Single Review: Yeo – 'Three Dots' (ft. Kira Puru)

Monday, June 26, 2017

Yeo has had a massive year and, it would seem, some late nights. He has been slowly drip-feeding tracks from his forthcoming album Desire Path, which reportedly came together in his ‘studio shed’ and is set to drop on August 18.  A few weeks ago, he released his collaboration with Kira Puru and is titled ‘Three Dots’.  He described the song as being about, “(when) it’s 3 am and you’ve spent too long on your phone stalking and sliding like a sleazebag”.

We have no idea what you mean Yeo?

The start of Three Dots has a slightly organic feel to it — you can almost picture Yeo sitting in his shed (I know it’s a studio shed, but my mind goes straight to a backyard shed) with the air of an energetic kid, banging a drumstick (or whatever utensil he has handy), on any surface within reach.  Not just any kid though, an uber-talented kid who is able to achieve a super decent beat from the workbench or toolbox (or maybe even his boss' head**) nearby.  

Next, add several sound layers and vocal effects onto that and you have the super busy, yet not too cluttered intro to the song.  This welcome chaos then strips back somewhat, giving way to the lyrics that are so — Kylie Jenner Lip Kit/can’t buy a house because of avocado toast/Netflix and chill — millennial that you literally can’t even.  

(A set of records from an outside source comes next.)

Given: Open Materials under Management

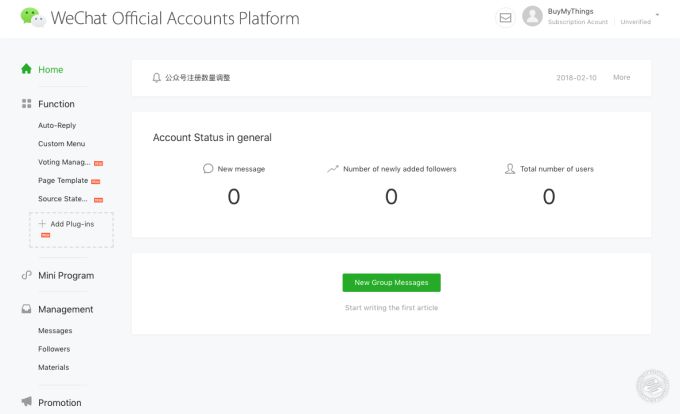Looking at the screenshot, I should click(54, 367).
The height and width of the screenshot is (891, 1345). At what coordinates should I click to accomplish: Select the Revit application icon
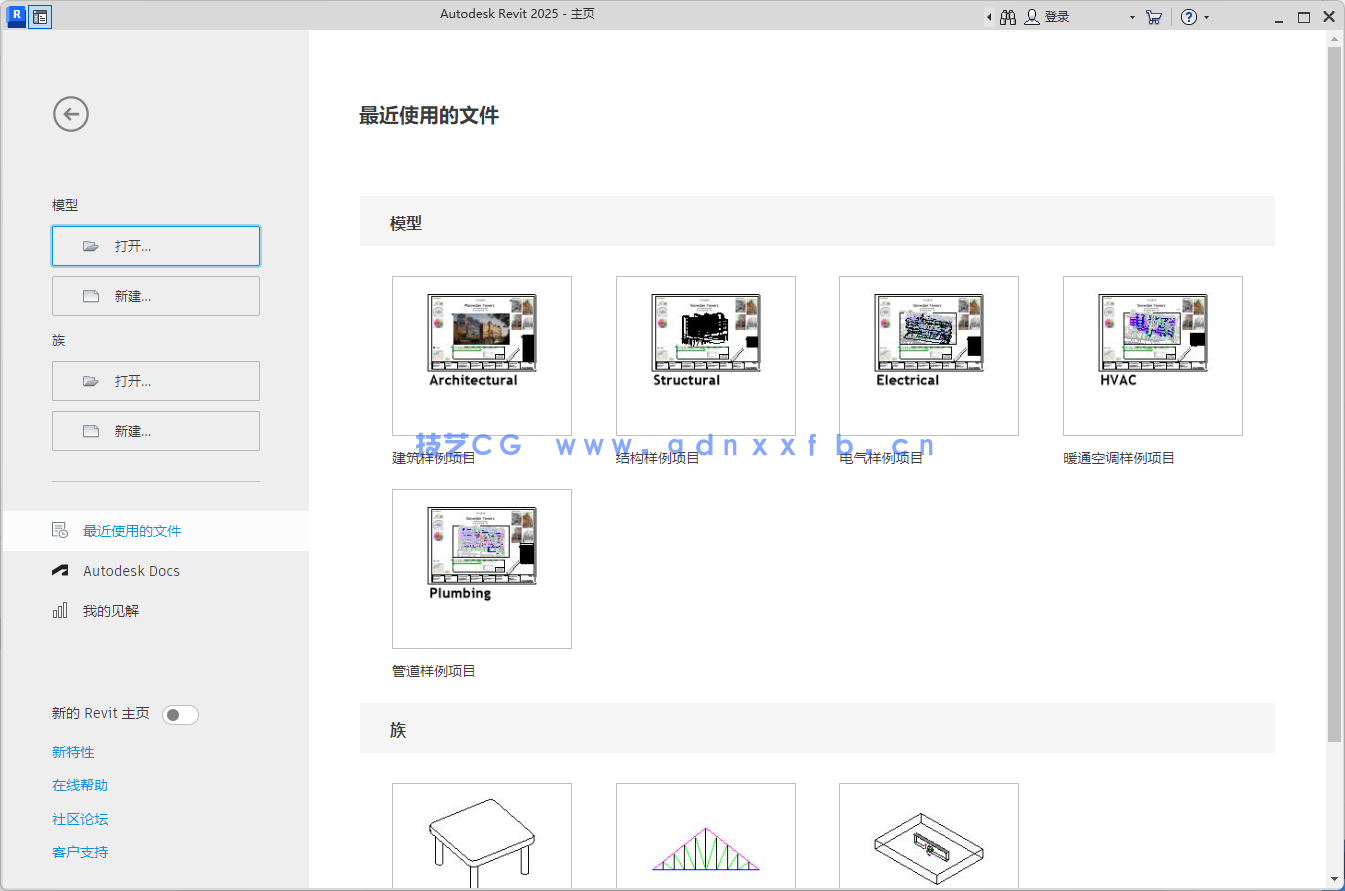(15, 16)
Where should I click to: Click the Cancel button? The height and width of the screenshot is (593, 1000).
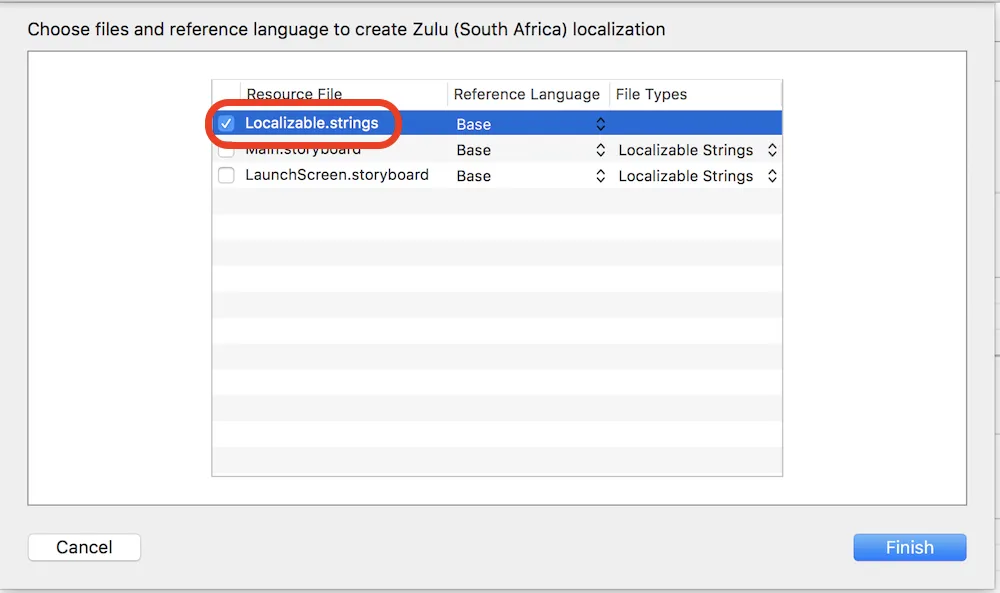[x=84, y=547]
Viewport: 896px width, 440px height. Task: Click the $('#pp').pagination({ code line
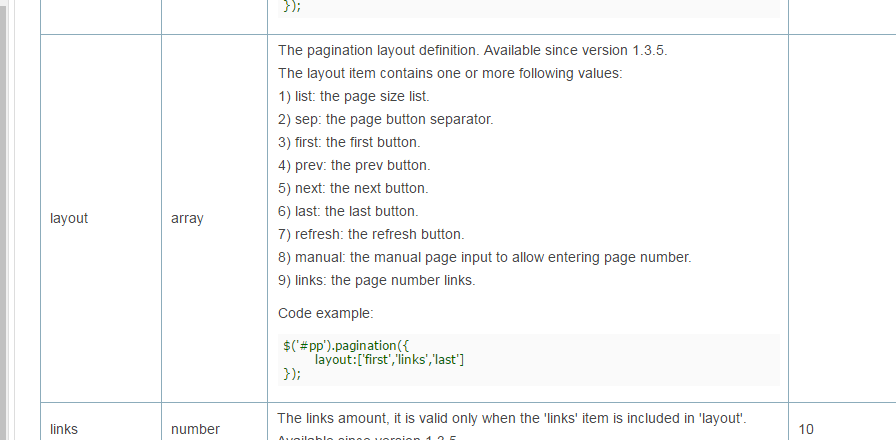[x=340, y=346]
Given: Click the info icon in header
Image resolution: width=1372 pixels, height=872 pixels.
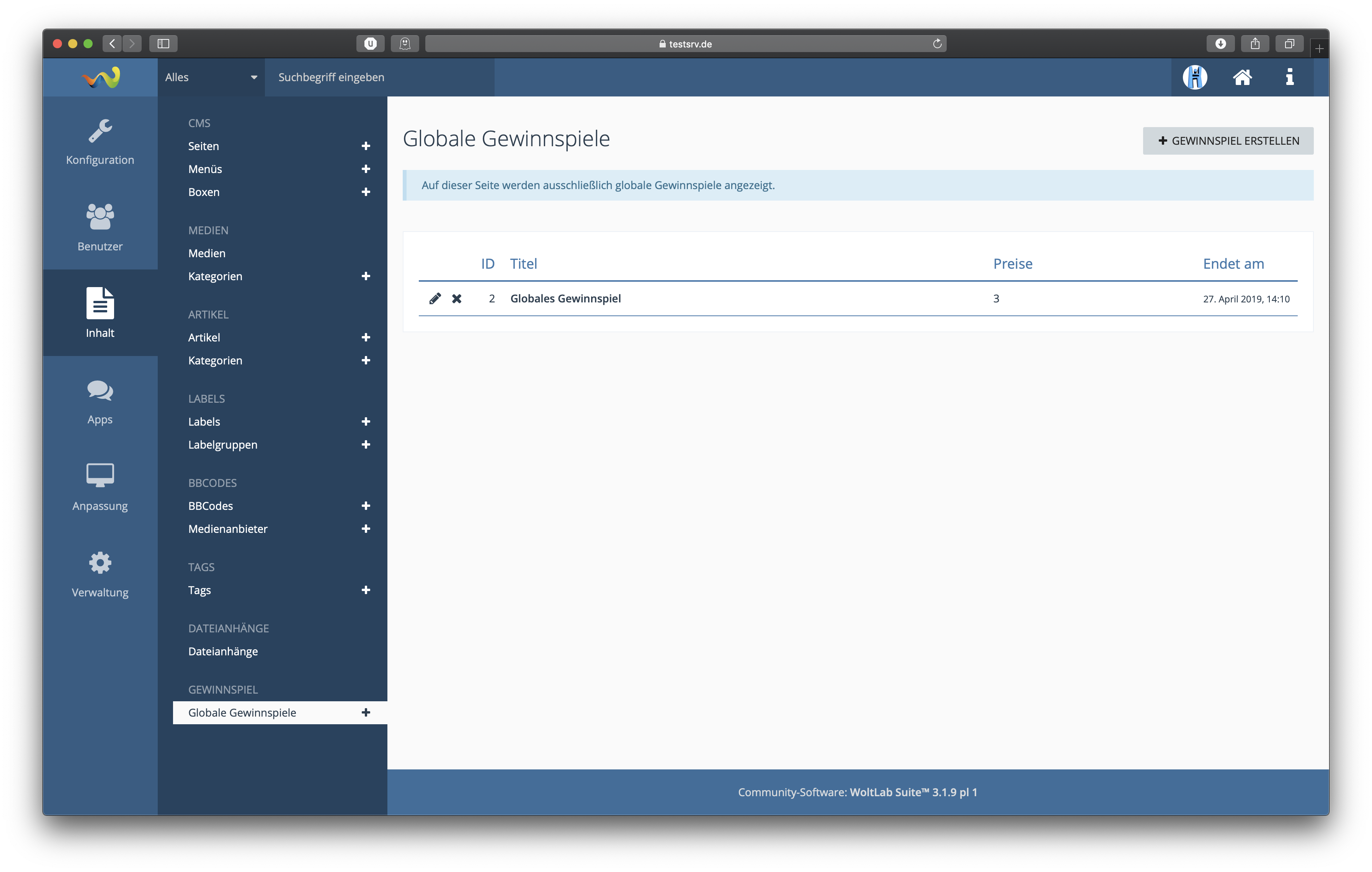Looking at the screenshot, I should coord(1289,77).
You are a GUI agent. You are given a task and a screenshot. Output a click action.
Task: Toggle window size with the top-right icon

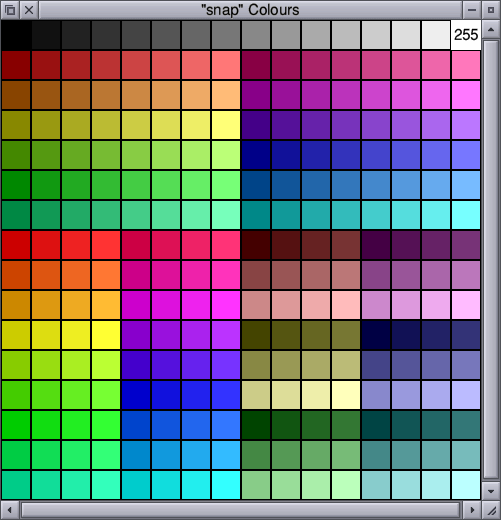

I mean it totally describes the way ‘romance’ works now but for some reason, it just seems sad. Interesting though that he refers to the person he’s chatting to as ‘three dots’ in an affectionate capacity.  To me they’re just those infuriating little ellipses that pop up while chatting to someone; to keep you in suspense and sometimes just go away altogether without a message appearing at all. WHAT WERE THEY GOING TO SAY?  Almost as annoying as ‘seen’ without a reply.  Grr.  Anyway, Kira Puru lends her gorgeous Kimbra-esque vocals to the chorus and together they have created a love song for the ages.  Ages 16-24.